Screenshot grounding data
▼
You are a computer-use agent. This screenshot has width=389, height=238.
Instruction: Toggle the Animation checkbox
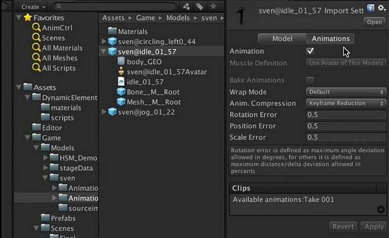[x=310, y=51]
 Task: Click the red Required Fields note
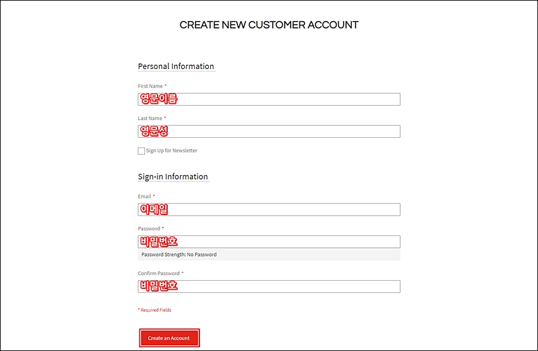[x=154, y=310]
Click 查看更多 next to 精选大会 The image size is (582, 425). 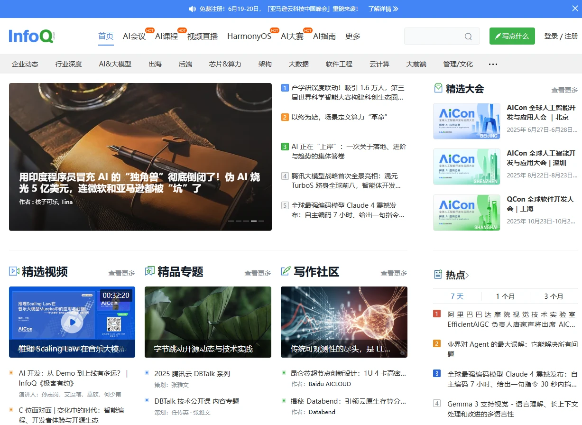coord(564,89)
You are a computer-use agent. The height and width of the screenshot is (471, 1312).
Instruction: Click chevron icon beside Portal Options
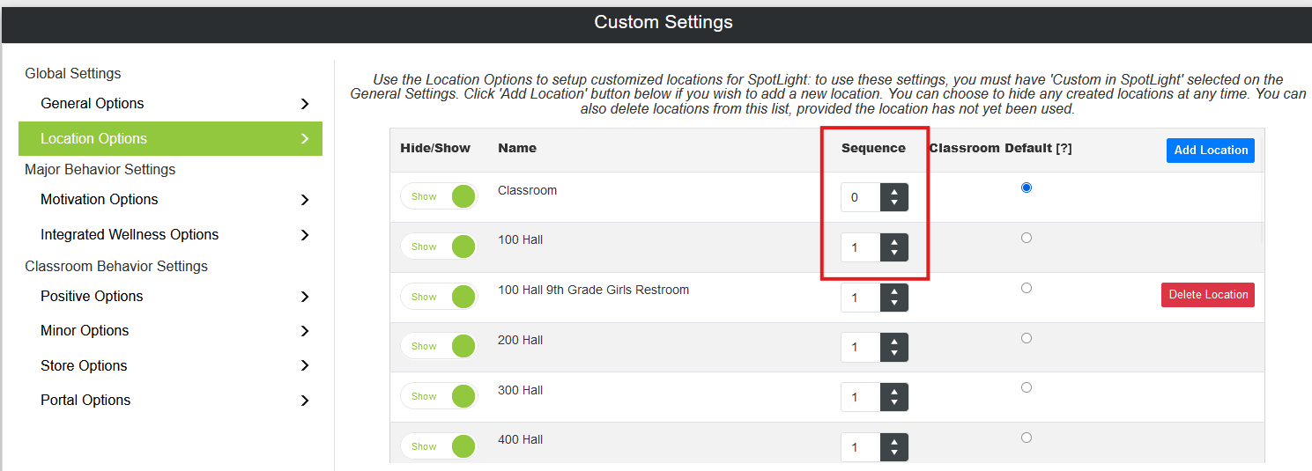(x=305, y=401)
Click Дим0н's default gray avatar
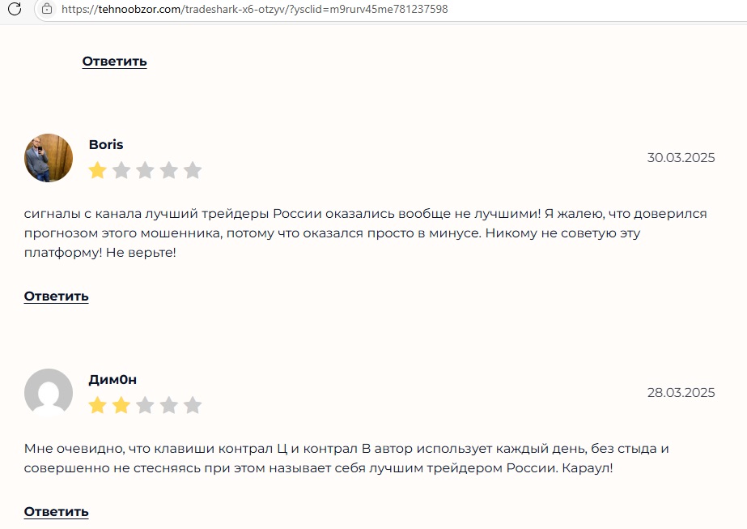 click(49, 393)
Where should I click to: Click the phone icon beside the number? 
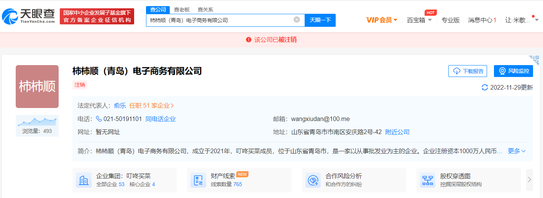99,119
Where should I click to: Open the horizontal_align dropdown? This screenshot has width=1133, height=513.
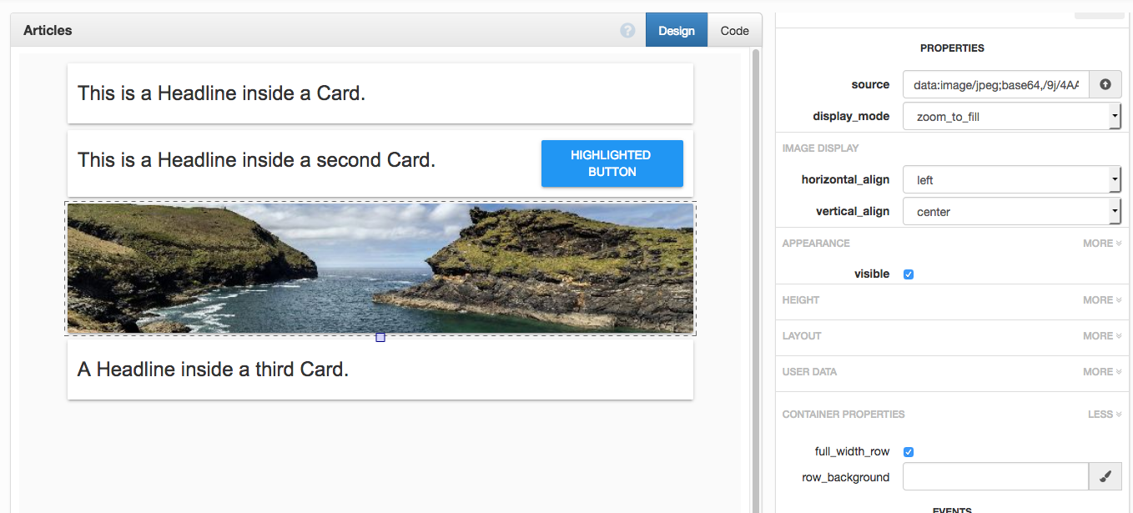1011,180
▲
| PROBLEM REQUIREMENTS |
The exact lines from the one containing "Click Дим0н's default gray avatar" through the end of the data are to be copied, with both ends kept and pictures left out.

| TASK OUTPUT |
Click Дим0н's default gray avatar
 click(49, 393)
Where should I click to: Click the phone icon beside the number? 
99,119
Where should I click to: Open the horizontal_align dropdown? This screenshot has width=1133, height=513.
1011,180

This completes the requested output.